We continue today with my mini series on the three words that have woven themselves into much of my work of late: Curiosity, Compassion, and Courage.
Today it’s COMPASSION’s turn. Merriam-Webster defines this noun as the “sympathetic consciousness of others’ distress together with a desire to alleviate it.”
That’s fine. In fact, every definition of compassion that I found included two parts, exemplified here in this Yin-Yang poster on self-compassion:
The challenge is to find the balance between the yin and the yang, the head and the heart, the need to care and the need to be practical, the need for mercy and the need for justice.
But how did it get to be one of my THREE Cs? For me,
Compassion is what keeps curiosity from being nosy.
The late American teacher and “Be Here Now” guru, Ram Das, talked of balancing compassion with wisdom. One without the other will be either “mushy and exhausting” or “dry and brittle.” You can tell which is which, I think.

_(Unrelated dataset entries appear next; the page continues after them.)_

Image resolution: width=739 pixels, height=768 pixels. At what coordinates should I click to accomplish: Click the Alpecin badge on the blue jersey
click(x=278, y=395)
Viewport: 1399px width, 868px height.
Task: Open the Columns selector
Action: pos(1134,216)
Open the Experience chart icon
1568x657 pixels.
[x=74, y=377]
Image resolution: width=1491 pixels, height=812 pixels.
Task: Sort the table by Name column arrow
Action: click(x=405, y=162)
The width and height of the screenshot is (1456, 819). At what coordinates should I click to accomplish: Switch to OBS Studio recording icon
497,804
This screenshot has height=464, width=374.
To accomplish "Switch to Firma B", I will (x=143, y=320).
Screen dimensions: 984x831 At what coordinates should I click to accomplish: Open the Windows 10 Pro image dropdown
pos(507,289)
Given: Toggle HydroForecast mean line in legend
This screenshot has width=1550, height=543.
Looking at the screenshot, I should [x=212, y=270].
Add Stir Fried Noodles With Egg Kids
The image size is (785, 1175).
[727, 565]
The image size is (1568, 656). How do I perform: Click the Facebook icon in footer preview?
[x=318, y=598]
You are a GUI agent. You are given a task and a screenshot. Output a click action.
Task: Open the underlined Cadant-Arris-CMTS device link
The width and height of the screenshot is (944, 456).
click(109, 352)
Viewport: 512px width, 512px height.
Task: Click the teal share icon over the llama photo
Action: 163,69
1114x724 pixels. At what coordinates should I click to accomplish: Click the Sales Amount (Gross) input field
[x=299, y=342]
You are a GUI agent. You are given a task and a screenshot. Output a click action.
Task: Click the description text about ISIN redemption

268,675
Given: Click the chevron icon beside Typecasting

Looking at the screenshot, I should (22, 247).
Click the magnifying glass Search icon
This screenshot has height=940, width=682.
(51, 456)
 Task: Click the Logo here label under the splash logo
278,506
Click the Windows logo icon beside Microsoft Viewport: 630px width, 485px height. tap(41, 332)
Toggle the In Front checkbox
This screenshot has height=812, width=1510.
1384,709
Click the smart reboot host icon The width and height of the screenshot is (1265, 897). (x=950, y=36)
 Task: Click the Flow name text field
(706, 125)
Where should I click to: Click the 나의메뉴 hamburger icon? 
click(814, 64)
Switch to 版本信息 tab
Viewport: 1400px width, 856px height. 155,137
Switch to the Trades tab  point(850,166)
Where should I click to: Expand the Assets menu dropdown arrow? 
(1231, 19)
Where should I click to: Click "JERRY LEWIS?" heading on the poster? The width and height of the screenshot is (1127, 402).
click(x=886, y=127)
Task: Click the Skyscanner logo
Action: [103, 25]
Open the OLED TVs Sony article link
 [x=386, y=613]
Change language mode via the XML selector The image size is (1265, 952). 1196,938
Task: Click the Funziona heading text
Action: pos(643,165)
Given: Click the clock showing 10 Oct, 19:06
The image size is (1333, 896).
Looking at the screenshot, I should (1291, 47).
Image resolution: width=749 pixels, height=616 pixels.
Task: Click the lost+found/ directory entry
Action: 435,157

When we seek only to fix, soothe, tend, comfort, or heal, it’s easy to become exhausted or burn out. That was my point on “The Downside of Empathy” post. And yes, I now use empathy as synonymous with compassion; it’s just a difference in etiology: Greek vs. Latin.
Curiosity (what we discussed last week) pulls us to open the book, the box, the door; to explore the myth, the mantra. To initiate a conversation with someone we don’t understand. And, to do it without judgment.
Compassion, to me, is a choice we make to bring an empathetic consciousness to what we find. This can be harder than we realize, which is where courage comes in. But we’ll save that for next week.
How about you? How do you identify a feeling of compassion? Do you see it as having those two parts?